Passage shown
# Inshore Grouper



## Bullshark (Mar 19, 2009)

I know your spots are hush hush. But can some of you give some advise on how to find some on my own? I was thinking about trolling a diving lure around Ft. Picken, would anyone suggest this? I went on a 6hr charter and the guide stoped at 2 spots in the bay and we hooked and landed many grouper. I have a general idea of where that was but I would rather not fish that spot out of respect.Any help would be nice. Remember I don't want spots I just want to know tactics to find my own places.


----------



## BudYsr (Oct 1, 2007)

Maybe what the charter captain was doing that caught fish was the thing to do. Seriously, lots of things work for grouper just like any other fish. Do your time and try some different baits and you will find your favorite way to fish for them. As far as the spots go, there are many, just look around and find your own, do your time and watch your bottom machine. Sounds like you already have an idea of what to do........


----------



## Matt Mcleod (Oct 3, 2007)

Who was the guide if you don't mind me asking?


----------



## Bullshark (Mar 19, 2009)

I don't remember his name but he is based out of that 24hr place down the street from you. It was over a year ago, you were not opened yet. We were fishing over artificial structure he knew about.


----------



## Jighead (Feb 11, 2009)

Just wondering... How big are the grouper caught in shore? What's the size limit for FL? Are they most found on rocks?


----------



## Bullshark (Mar 19, 2009)

Actions to take
a) Decide whether each statement agrees with the inshore grouper thread, answering yes or no and quoting the words of the thread that decide it. (i) The charter guide stopped at two spots in the bay. (ii) Bullshark remembers the guide's name. (iii) On the charter, they fished over natural reefs.
b) According to the inshore grouper thread, how long was the charter Bullshark went on?
c) Go on with the inshore grouper thread from the point where it stops.

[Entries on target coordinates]
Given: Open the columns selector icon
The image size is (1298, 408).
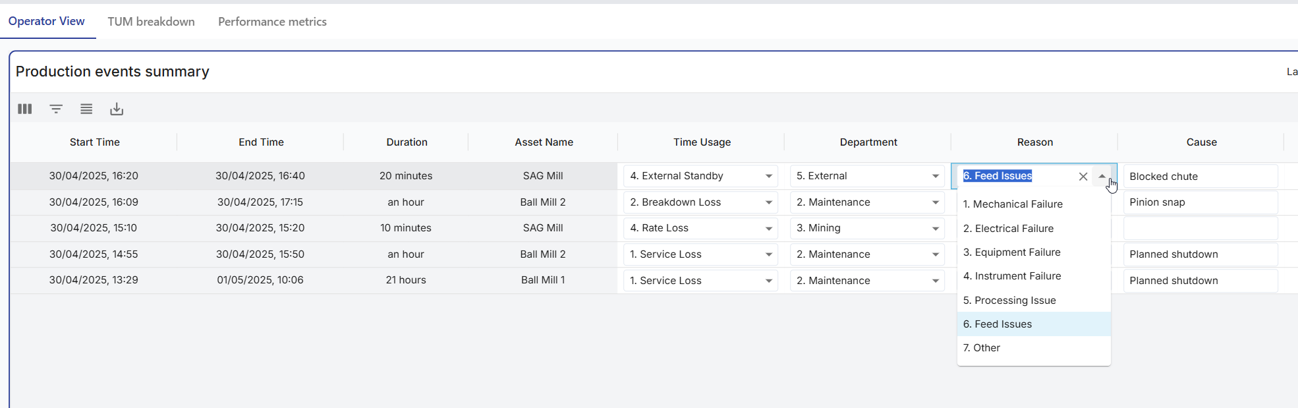Looking at the screenshot, I should point(25,109).
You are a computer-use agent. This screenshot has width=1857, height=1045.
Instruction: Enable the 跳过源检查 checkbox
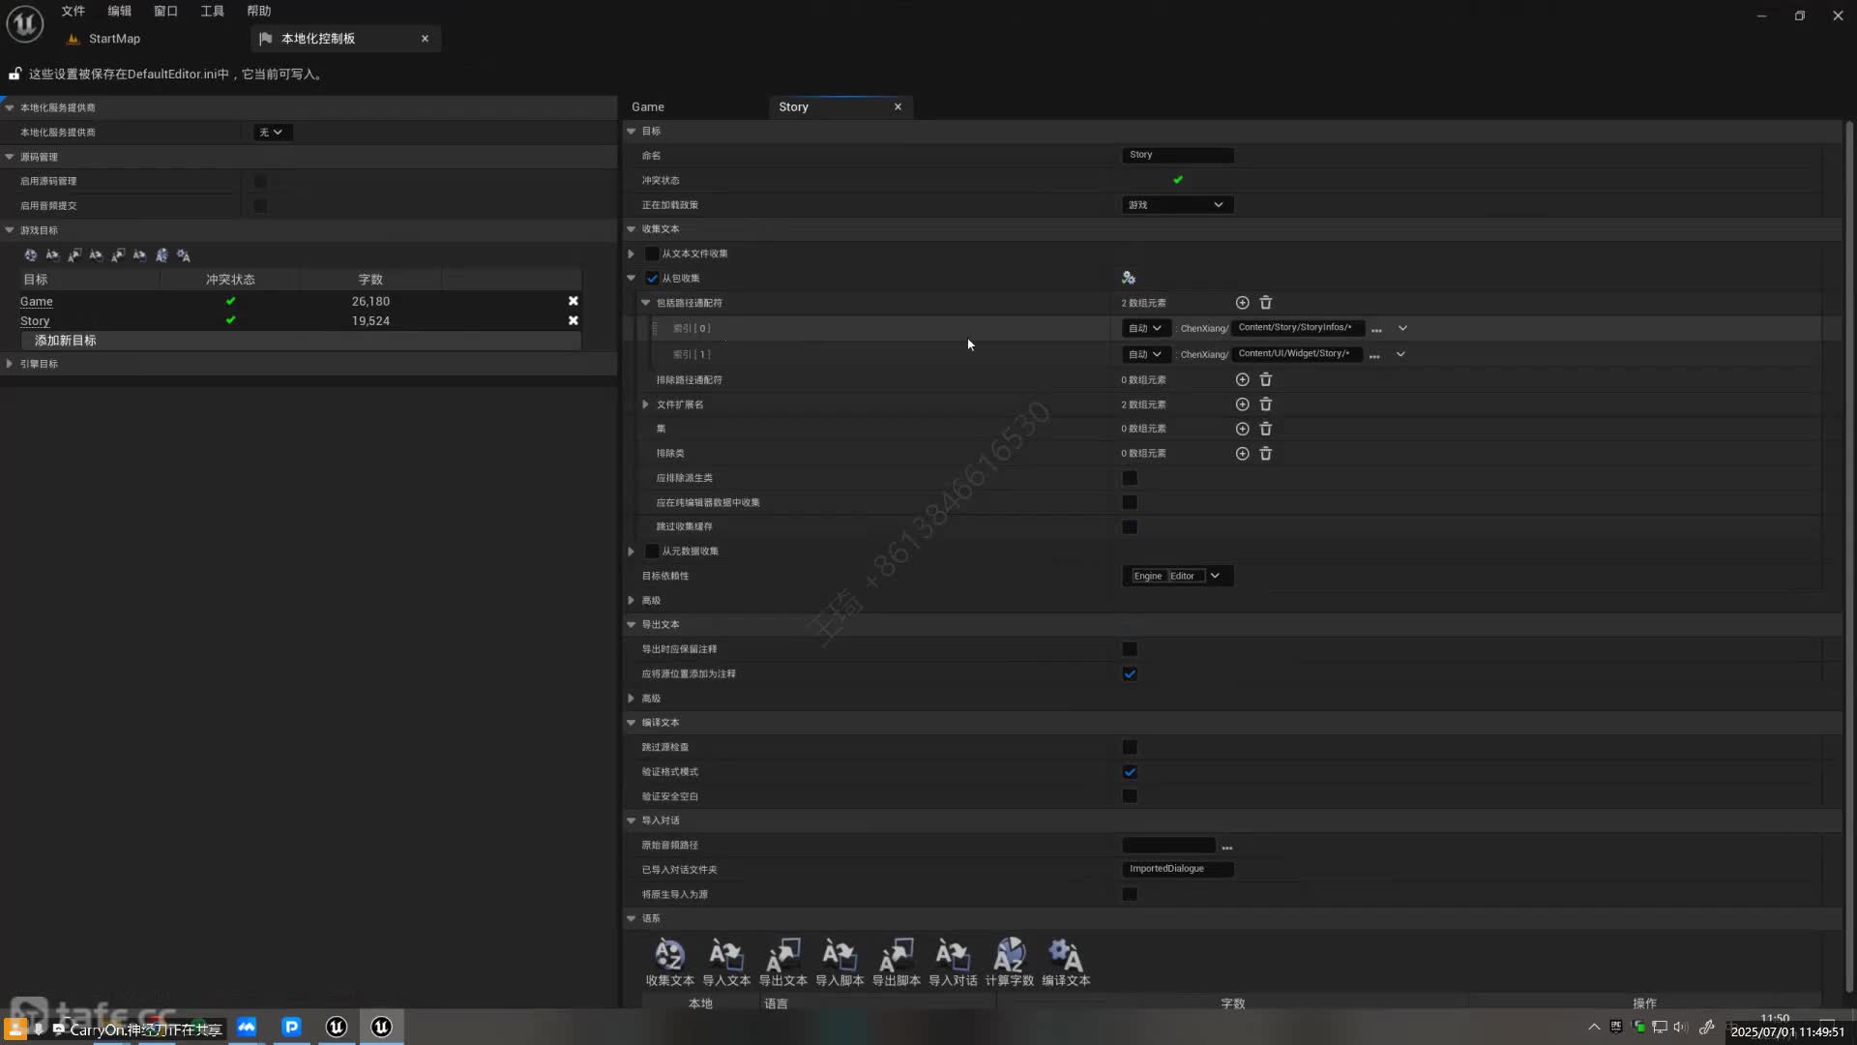[x=1129, y=747]
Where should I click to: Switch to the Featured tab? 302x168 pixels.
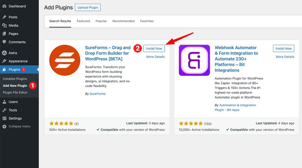pyautogui.click(x=83, y=21)
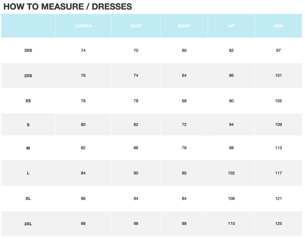Screen dimensions: 305x239
Task: Click the LENGTH column header
Action: click(x=83, y=26)

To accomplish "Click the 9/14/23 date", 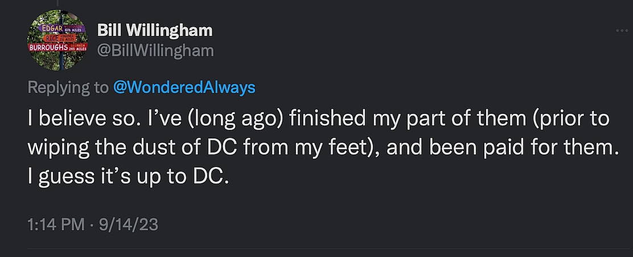I will 128,225.
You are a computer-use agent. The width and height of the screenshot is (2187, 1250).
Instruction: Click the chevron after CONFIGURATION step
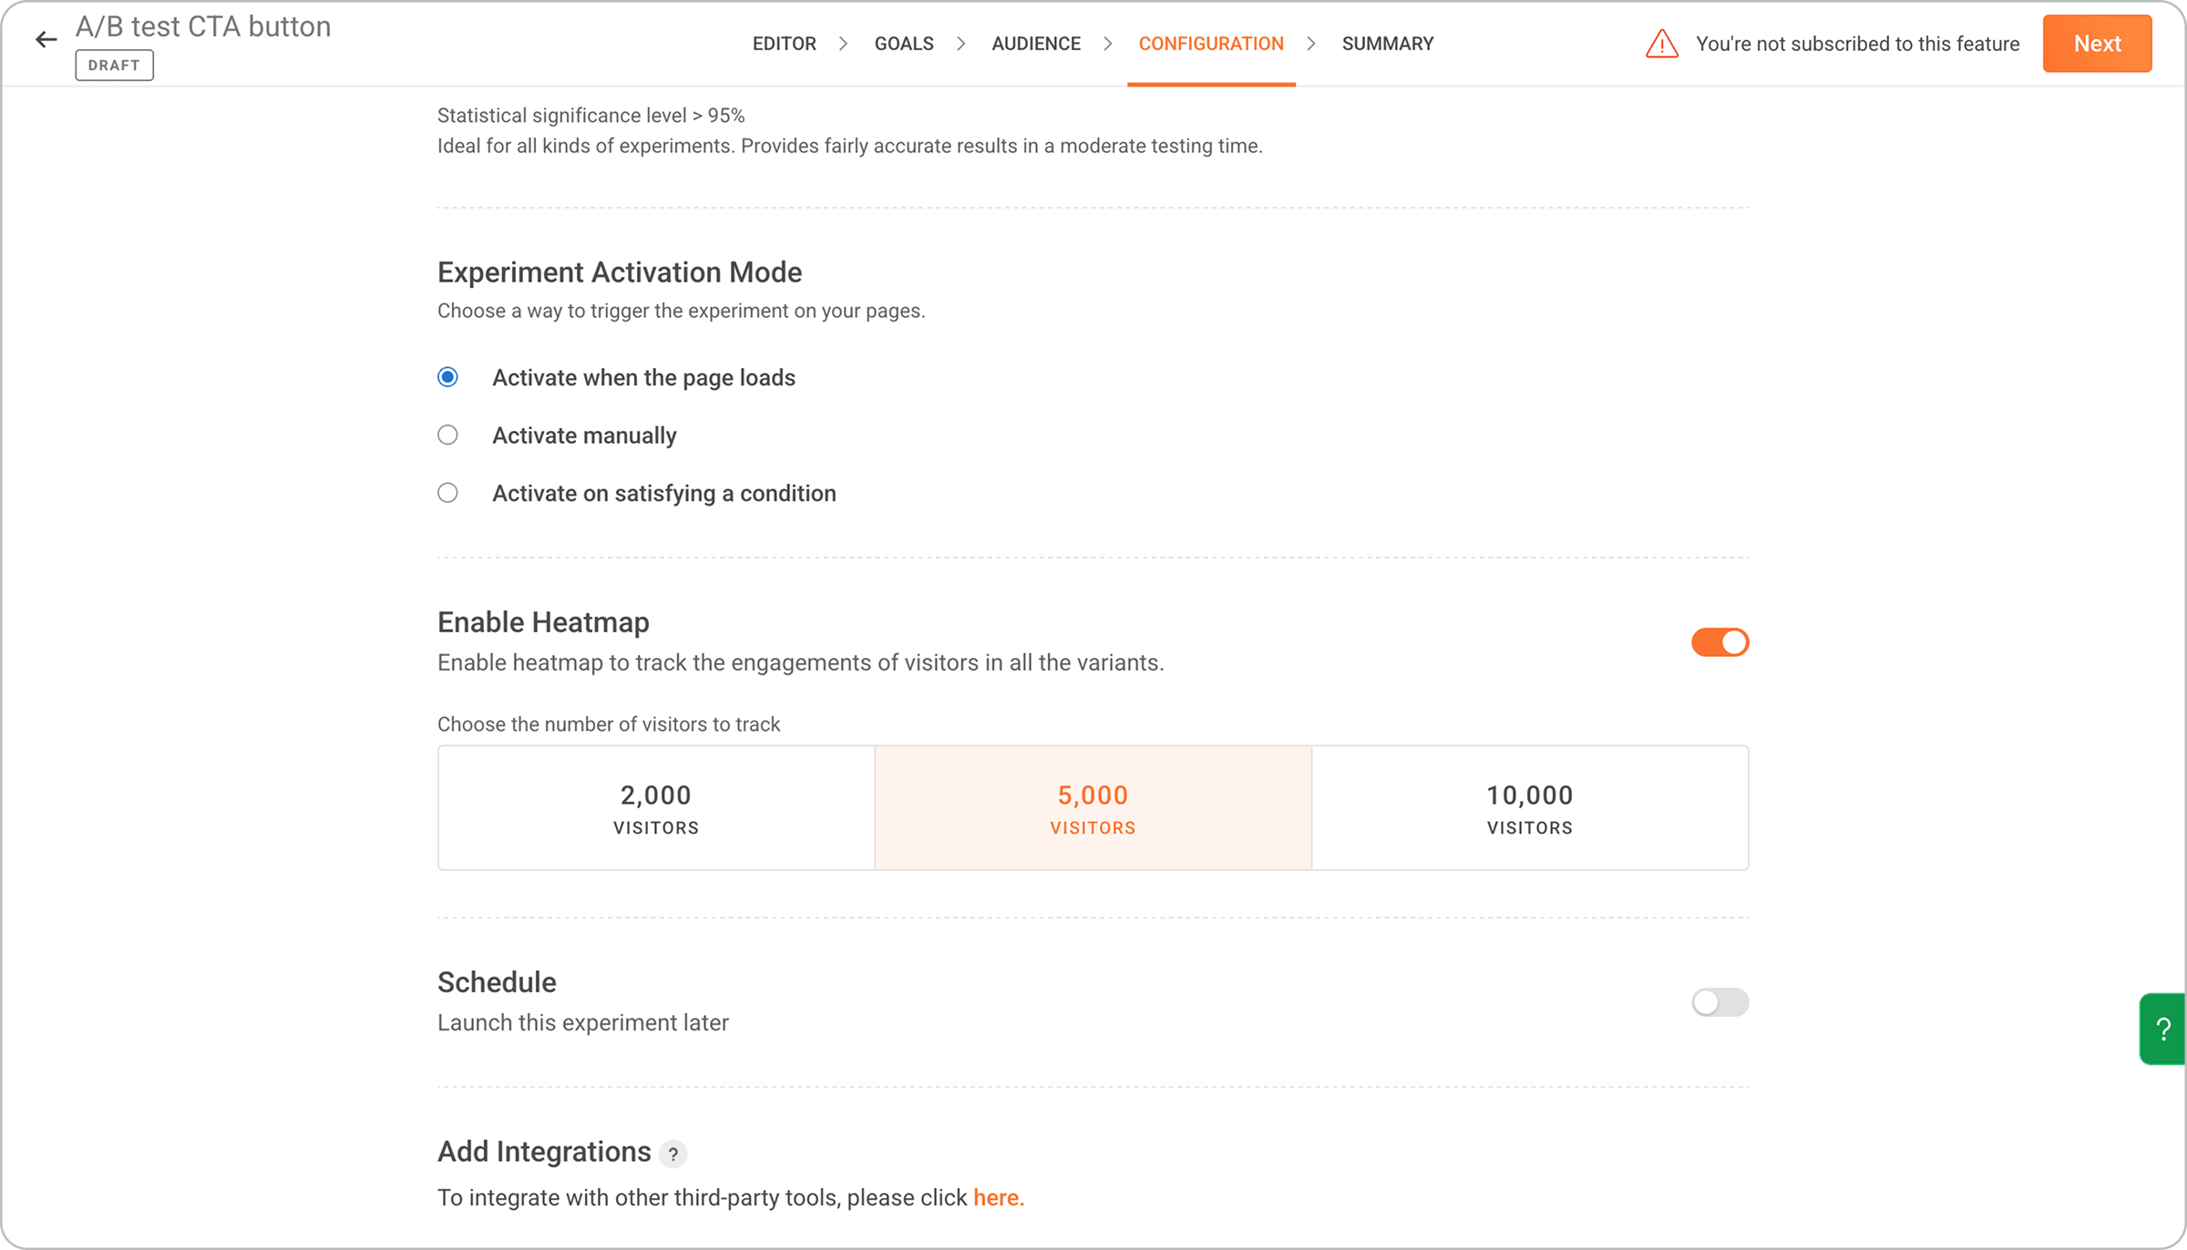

The results
a)
(i) Yes: "the guide stoped at 2 spots in the bay"
(ii) No: "I don't remember his name"
(iii) No: "We were fishing over artificial structure he knew about."

b) Six hours.

c)
I'm pretty sure the size limits are the same. And trust me I want to know the same thing about how to fish for them but it seems to be something thats hush hush. They shouldchange the name ofthis link from Inshore Q&A to Inshore ask a question and everyone will either respond with what you asked or a deviation from the topic, link. I tell you what, I usually work 2 days a week and fish the rest. I will figure this out and post step by step on how to do this. I'm on a quest now.


----------



## Travis Gill (Oct 6, 2007)

There is no reason to post and tell everybody how to catch fish that took time and effort to figure out. This forum is great but there are many instances (such as this) where you just gotta put in the time


----------



## MULLET HUNTER (Oct 3, 2007)

> *Freespool (5/26/2009)*There is no reason to post and tell everybody how to catch fish that took time and effort to figure out. This forum is great but there are many instances (such as this) where you just gotta put in the time


i agree with travis.......i just couldn't say it that nice.....:letsdrink


----------



## BudYsr (Oct 1, 2007)

bullshark, there is no big secret on how to catch grouper. You just need to find where they are. P'cola bay is not that big and there are not many people that are dumb enough to put a hot spot for bay grouper on a public forum where EVERYBODY will have and then there will be NO fish the next time they go out. Surely you understand that. As far as how to catch them, You already know how if you know how to fish. It aint rocket science. Either troll the stretchs or find a spot and anchor and fish the bottom.


----------



## Travis Gill (Oct 6, 2007)

> *MULLET HUNTER (5/26/2009)*
> 
> 
> > *Freespool (5/26/2009)*There is no reason to post and tell everybody how to catch fish that took time and effort to figure out. This forum is great but there are many instances (such as this) where you just gotta put in the time
> ...


Well if I say one thing wrong it'll get deleted! Gotta play nice lately


----------



## BudYsr (Oct 1, 2007)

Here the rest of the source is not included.